(RxWiki News) Household chores, washing the dog, taking the stairs and all other kinds of physical activity may reduce your risk of death, according to a new study.
Any exercise that meets the current guidelines — 30 minutes a day or 150 minutes a week — may reduce your risk of heart disease and death, this study found. That may mean you don't necessarily have to hit the gym to stay healthy.
Although past studies have produced similar results, this study included participants from lower-income nations that hadn't been included in much past research.
"By including low and middle-income countries in this study, we were able to determine the benefit of activities such as active commuting, having an active job or even doing housework," said principal study author Dr. Scott Lear, of McMaster University, in a press release.
This study looked at more than 130,000 people from 17 countries.

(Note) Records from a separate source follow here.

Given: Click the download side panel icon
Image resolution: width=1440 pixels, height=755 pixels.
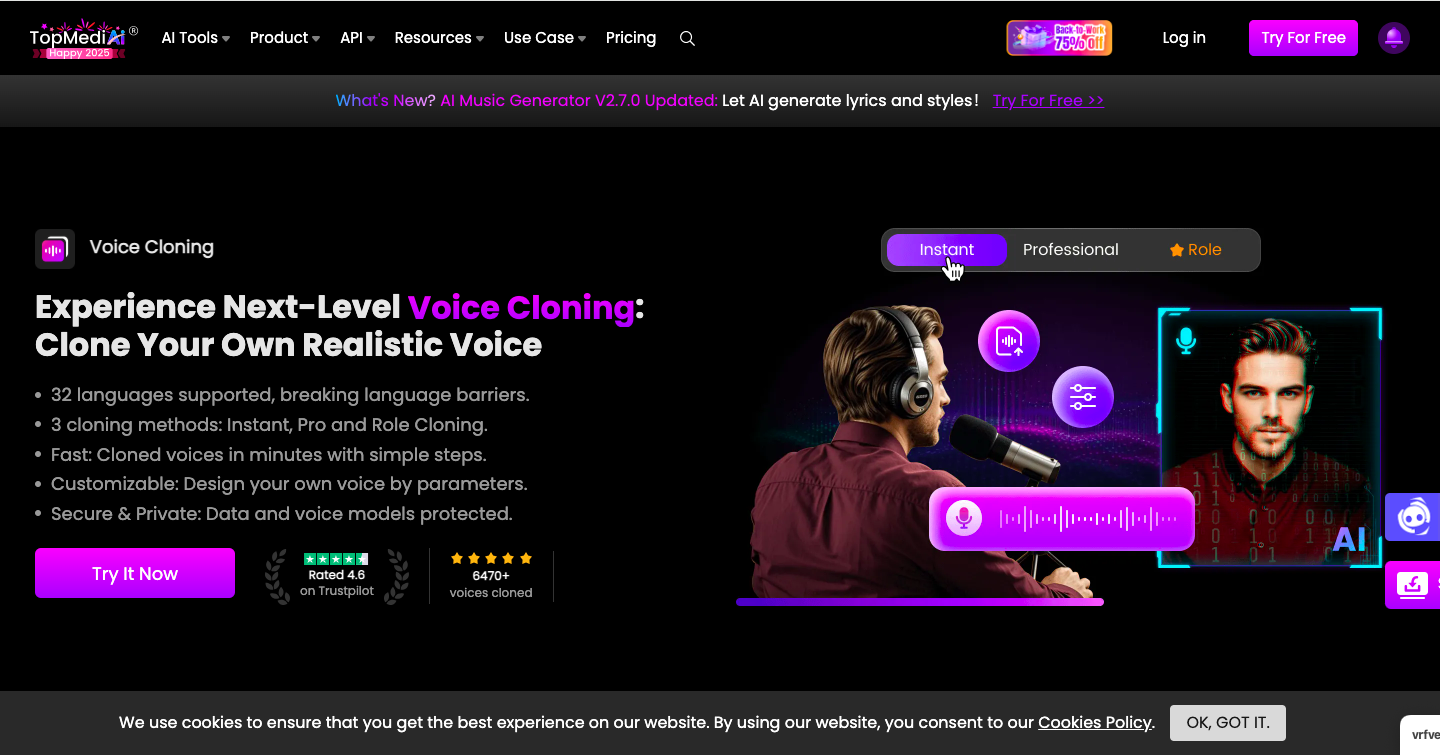Looking at the screenshot, I should (x=1412, y=585).
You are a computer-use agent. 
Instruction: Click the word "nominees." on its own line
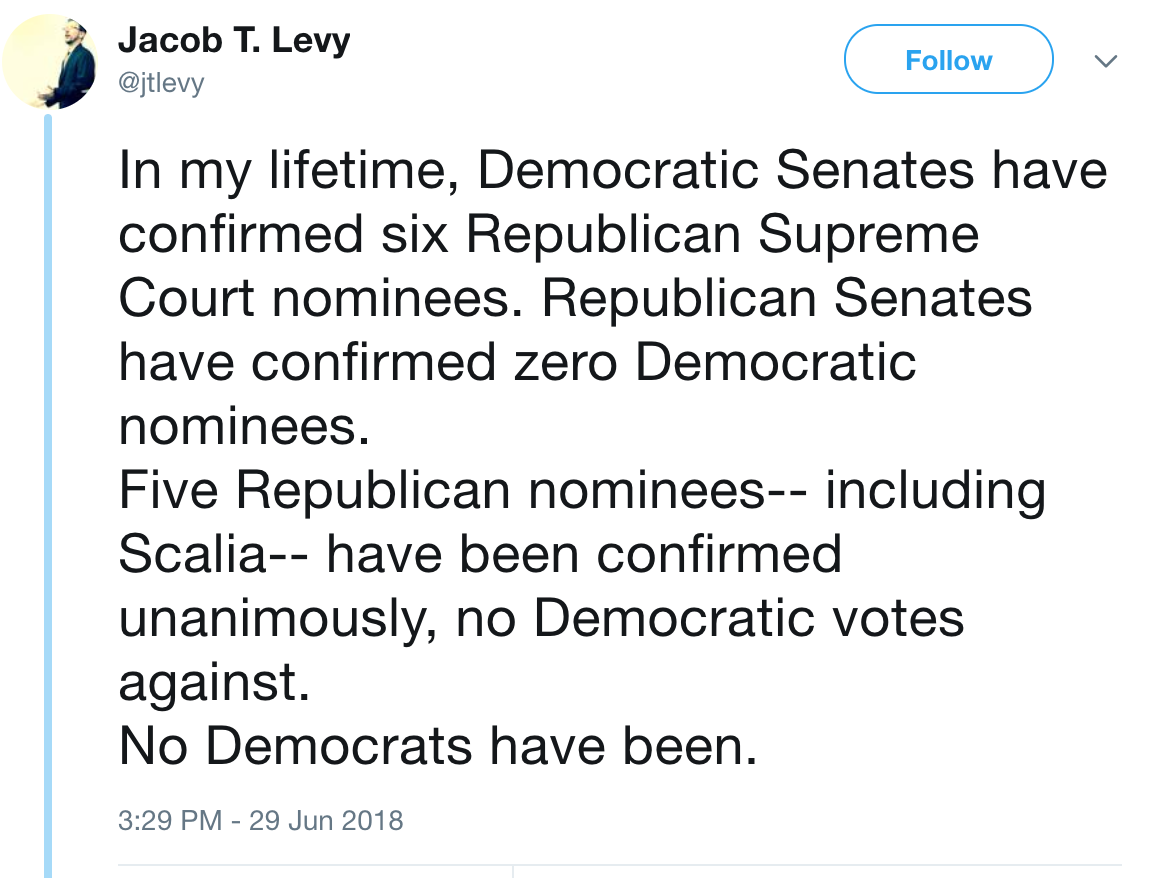[238, 427]
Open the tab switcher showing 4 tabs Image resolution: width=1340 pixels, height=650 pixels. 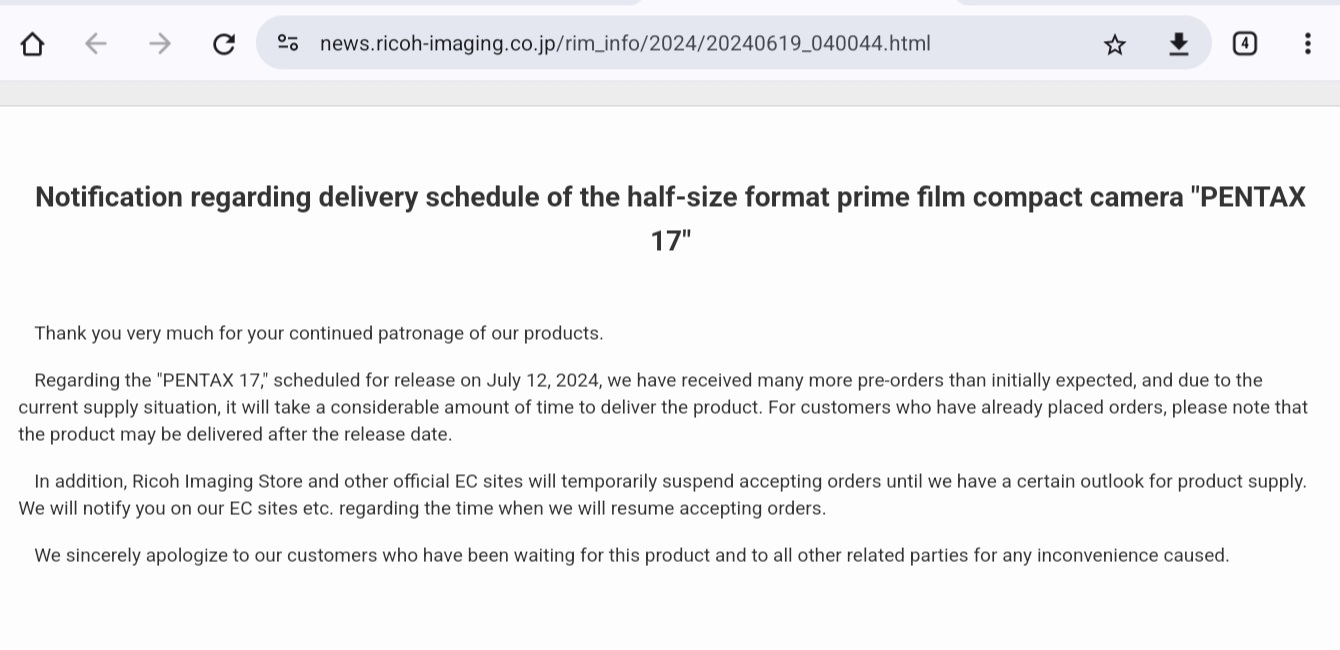[1244, 43]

Regardless of what kind of physical activity participants engaged in, if they met current activity guidelines, their risk of dying decreased by 28 percent. For heart disease risk, that figure was 20 percent.
The authors of this study noted that exceeding exercise guidelines appeared to have even more beneficial effects.
Ask your health care provider for help incorporating exercise into your daily life.
This study was published in The Lancet.
McMaster University and Hamilton Health Sciences, the Heart and Stroke Foundation of Ontario, the Canadian Institutes of Health Research, Ontario SPOR Support and various pharmaceutical companies funded this research. Information on potential conflicts of interest was not available at the time of publication.